Records to process
* * * * *

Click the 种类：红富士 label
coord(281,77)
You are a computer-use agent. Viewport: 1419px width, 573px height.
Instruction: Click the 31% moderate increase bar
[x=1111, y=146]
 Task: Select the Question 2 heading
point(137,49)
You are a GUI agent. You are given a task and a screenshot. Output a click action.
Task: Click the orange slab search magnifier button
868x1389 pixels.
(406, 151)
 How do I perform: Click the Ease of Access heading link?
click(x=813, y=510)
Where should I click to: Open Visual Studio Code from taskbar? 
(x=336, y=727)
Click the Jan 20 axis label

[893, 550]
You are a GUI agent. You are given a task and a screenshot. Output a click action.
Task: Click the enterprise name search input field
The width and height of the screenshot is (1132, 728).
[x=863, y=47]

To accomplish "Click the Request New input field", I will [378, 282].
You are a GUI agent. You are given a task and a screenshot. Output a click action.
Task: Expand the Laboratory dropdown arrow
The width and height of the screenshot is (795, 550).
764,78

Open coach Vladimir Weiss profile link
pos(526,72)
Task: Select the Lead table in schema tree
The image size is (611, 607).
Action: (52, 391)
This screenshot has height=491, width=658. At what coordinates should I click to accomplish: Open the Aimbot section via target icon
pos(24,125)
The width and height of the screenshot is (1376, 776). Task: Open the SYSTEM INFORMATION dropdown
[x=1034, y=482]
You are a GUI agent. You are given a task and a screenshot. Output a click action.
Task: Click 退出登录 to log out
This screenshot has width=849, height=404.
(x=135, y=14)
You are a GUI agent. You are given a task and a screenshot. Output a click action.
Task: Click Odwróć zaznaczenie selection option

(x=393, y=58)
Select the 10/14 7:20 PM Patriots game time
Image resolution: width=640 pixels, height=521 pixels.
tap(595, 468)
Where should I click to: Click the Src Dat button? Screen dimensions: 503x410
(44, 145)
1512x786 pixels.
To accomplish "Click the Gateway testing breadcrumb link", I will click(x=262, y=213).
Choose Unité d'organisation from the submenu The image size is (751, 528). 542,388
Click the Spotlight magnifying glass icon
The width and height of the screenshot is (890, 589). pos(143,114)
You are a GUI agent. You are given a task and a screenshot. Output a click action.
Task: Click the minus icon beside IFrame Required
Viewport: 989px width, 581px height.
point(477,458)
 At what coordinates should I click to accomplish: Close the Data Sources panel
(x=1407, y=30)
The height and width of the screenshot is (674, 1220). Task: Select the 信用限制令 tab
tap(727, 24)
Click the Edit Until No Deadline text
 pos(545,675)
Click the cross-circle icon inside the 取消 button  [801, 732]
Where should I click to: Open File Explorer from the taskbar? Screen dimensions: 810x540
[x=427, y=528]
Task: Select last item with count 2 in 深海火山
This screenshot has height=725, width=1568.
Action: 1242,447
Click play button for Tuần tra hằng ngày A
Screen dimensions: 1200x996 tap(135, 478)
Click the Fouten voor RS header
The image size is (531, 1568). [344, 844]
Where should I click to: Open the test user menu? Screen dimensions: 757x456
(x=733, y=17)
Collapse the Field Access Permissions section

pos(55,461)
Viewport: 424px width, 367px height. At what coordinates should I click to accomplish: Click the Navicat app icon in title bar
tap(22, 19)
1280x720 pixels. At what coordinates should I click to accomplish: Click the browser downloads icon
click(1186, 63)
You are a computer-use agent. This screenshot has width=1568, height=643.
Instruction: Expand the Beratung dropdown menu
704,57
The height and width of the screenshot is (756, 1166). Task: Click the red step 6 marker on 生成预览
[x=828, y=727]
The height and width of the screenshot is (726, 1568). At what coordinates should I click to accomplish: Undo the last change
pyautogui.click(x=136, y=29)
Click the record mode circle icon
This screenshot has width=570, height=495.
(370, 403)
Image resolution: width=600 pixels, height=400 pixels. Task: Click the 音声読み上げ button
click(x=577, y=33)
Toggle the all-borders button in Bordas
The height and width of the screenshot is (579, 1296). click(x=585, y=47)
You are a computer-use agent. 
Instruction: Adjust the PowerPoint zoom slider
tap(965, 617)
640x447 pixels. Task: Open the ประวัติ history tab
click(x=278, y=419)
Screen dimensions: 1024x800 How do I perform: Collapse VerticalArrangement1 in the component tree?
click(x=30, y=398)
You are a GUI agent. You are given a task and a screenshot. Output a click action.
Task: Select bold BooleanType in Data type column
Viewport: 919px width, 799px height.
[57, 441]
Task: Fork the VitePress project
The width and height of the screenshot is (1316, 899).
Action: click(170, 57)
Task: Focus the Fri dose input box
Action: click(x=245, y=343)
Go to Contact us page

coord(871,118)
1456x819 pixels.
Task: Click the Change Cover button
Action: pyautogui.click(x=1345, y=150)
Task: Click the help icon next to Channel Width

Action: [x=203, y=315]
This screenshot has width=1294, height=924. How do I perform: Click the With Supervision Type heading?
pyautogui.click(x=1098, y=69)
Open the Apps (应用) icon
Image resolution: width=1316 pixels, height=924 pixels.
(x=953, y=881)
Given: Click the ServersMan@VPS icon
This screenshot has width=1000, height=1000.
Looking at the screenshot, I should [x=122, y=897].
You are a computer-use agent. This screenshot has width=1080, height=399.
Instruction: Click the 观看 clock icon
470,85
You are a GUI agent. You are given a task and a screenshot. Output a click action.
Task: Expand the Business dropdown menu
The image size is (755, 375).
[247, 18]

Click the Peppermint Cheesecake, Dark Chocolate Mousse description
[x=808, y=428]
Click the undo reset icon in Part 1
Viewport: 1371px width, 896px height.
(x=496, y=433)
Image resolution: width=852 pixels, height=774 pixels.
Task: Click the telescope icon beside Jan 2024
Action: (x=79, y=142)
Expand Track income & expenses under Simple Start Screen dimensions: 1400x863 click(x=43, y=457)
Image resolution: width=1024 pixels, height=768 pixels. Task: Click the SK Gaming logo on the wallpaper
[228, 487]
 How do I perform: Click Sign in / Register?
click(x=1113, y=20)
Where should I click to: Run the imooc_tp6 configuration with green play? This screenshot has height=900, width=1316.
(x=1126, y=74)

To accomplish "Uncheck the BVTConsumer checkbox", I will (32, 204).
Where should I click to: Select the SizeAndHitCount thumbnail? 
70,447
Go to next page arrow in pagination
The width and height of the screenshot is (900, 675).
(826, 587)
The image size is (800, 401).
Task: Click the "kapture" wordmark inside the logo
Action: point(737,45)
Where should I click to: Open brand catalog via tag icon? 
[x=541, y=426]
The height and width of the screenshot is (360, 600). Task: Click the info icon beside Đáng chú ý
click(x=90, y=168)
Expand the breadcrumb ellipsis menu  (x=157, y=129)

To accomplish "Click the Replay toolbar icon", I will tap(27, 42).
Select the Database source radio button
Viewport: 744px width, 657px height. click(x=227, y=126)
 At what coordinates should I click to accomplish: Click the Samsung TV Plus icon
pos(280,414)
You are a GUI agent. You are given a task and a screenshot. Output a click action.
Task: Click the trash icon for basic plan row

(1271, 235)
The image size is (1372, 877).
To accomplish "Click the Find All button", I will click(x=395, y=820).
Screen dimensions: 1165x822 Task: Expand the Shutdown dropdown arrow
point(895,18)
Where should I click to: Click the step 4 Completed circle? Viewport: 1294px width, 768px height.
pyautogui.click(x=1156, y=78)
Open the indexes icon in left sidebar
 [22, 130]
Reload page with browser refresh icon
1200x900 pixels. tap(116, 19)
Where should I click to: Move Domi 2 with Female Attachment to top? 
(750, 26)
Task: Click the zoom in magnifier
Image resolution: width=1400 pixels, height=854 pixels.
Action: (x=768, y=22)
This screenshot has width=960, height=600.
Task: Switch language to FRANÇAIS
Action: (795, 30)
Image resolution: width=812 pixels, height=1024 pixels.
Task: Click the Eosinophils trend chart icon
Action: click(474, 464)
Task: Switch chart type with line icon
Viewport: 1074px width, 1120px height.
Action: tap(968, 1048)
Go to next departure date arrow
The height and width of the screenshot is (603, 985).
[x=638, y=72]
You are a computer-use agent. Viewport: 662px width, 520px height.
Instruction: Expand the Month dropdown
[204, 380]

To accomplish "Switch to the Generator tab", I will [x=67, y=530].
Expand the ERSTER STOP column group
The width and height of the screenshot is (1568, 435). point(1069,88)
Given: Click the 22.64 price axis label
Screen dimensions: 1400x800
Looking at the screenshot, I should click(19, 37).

* * * * *

Only the number is wanted: how many lines of the material contain the word "computer"?

5